Among the entries below, find the lines with "agent" and copy them.

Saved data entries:
^^^^^^^^
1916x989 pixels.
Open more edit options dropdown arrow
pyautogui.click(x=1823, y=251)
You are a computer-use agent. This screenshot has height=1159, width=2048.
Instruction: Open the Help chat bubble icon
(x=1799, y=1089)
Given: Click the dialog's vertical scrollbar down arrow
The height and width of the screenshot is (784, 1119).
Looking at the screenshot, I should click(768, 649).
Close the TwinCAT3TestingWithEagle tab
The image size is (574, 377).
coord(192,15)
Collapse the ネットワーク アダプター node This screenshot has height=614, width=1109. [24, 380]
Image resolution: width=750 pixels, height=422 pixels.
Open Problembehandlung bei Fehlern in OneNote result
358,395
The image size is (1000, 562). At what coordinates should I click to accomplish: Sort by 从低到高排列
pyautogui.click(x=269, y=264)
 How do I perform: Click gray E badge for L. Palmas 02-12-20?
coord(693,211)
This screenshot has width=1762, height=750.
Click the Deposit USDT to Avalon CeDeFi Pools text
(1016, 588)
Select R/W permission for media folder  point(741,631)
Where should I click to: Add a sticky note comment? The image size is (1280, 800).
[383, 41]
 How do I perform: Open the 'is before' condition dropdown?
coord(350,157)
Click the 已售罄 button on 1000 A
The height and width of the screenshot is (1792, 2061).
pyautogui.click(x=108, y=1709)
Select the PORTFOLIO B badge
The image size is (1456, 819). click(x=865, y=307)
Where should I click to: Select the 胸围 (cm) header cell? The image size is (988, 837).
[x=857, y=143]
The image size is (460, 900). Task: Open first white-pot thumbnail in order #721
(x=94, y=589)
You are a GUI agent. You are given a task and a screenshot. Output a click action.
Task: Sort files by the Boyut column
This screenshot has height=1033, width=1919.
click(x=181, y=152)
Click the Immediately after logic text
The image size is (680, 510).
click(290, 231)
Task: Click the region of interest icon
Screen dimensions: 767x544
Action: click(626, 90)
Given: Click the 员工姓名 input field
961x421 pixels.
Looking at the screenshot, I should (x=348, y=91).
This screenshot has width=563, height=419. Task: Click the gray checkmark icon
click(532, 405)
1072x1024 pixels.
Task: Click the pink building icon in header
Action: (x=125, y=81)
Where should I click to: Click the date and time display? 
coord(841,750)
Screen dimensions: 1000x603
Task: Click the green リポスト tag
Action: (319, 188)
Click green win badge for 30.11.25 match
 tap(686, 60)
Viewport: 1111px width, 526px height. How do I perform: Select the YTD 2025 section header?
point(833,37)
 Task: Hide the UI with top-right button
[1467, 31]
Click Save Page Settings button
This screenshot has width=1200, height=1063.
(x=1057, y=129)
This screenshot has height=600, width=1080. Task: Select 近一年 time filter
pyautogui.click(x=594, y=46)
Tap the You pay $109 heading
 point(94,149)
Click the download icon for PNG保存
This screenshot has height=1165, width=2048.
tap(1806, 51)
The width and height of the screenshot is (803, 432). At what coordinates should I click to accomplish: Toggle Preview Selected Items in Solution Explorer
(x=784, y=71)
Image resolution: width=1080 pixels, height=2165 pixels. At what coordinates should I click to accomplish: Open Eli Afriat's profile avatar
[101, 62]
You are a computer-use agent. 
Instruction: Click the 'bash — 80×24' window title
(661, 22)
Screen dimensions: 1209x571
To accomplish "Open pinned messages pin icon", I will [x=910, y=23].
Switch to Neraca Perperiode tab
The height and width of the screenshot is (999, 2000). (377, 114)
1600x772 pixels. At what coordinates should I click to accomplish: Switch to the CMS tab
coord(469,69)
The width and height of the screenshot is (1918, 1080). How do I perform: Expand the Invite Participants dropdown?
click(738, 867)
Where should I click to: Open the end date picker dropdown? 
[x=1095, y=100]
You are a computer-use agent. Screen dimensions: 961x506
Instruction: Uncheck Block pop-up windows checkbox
^^^^^^^^
### WRITTEN SOLUTION
You are a computer-use agent. This screenshot has height=1159, width=2048.
You are a GUI agent. You are given a task and a screenshot. Output a click action.
You are a computer-use agent. 
You are a computer-use agent. Screen dimensions: 961x506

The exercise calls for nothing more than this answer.